Clinton’s Salmon Burger is a delicious alternative to your classic burger.
SALMON BURGER WITH DILL AND CUCUMBER
1 pound salmon fillets (skinless, half cut in 1/4-inch dice)
1/2 bunch scallions (white and light green parts only, finely chopped)
3 tablespoons fresh dill (chopped)
1 lemon (zested)
2 teaspoons Dijon mustard
1/2 cup panko breadcrumbs
1/4 cup mayonnaise
2 tablespoons olive oil
Kosher salt and freshly ground black pepper (to taste)
1/2 cup creme fraiche
1/2 lemon (juiced)
4 brioche rolls
3 tablespoons butter (melted)
1 tablespoon poppy seeds
bibb lettuce leaves
thinly sliced English cucumber
Preheat a large cast iron skillet or griddle to medium-high heat.
In a large bowl, add the diced salmon meat and place in the refrigerator to chill for at least 5 minutes.
In the bowl of the food processor add the remaining salmon and process until finely ground. Remove to the bowl with the diced salmon meat.

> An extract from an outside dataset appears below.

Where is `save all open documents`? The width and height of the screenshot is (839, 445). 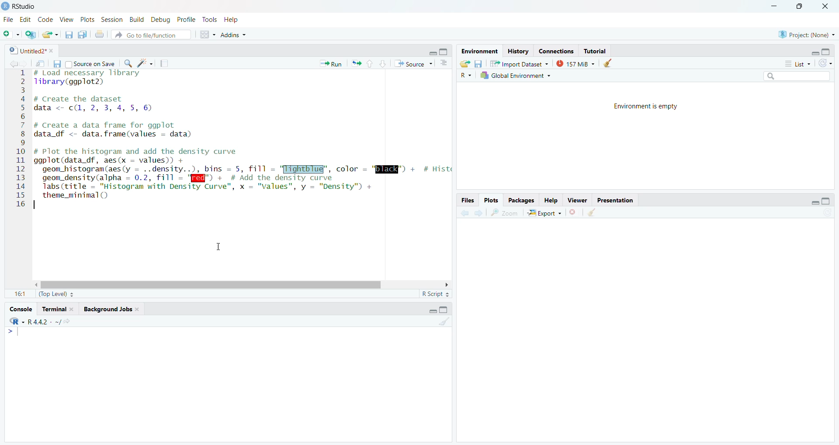
save all open documents is located at coordinates (81, 35).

Add the scallions, dill, lemon zest, dijon, breadcrumbs and mayonnaise. Season with salt and pepper and mix until just combined, without breaking up any of the salmon lumps. Form into 4 patties.

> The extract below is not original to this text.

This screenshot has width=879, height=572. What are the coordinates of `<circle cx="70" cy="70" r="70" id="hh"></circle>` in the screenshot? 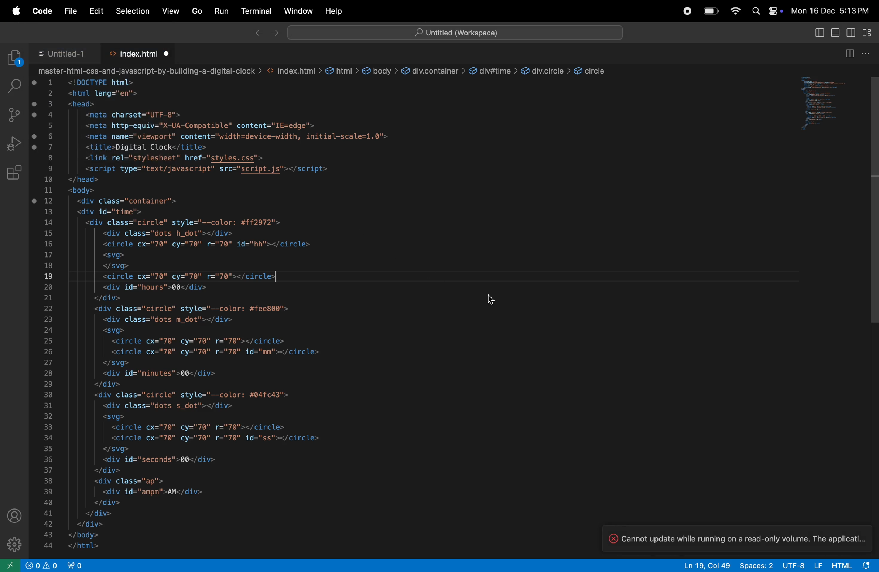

Add olive oil to the cast iron skillet or griddle. Place patties on the cast iron and cook until golden brown on both sides and cook until medium, about 2 minutes per side.
To Serve: In a small bowl add the creme fraiche and lemon juice and mix to combine. Season with salt and pepper.
Brush the top of the brioche buns with butter and sprinkle with poppy seeds. Brush the insides of the bun with butter and place on the griddle to toast, about 30 seconds.
Place a piece of bibb lettuce on the bottom bun and place a salmon patty on top of the bibb lettuce. Spread creme fraiche on the top bun. Top the salmon patty with some crunchy cucumbers and the top bun. Serve.
Tip: Try this burger with crab meat for a different flavor. Shape the patties in advance and keep in the refrigerator until ready to sear!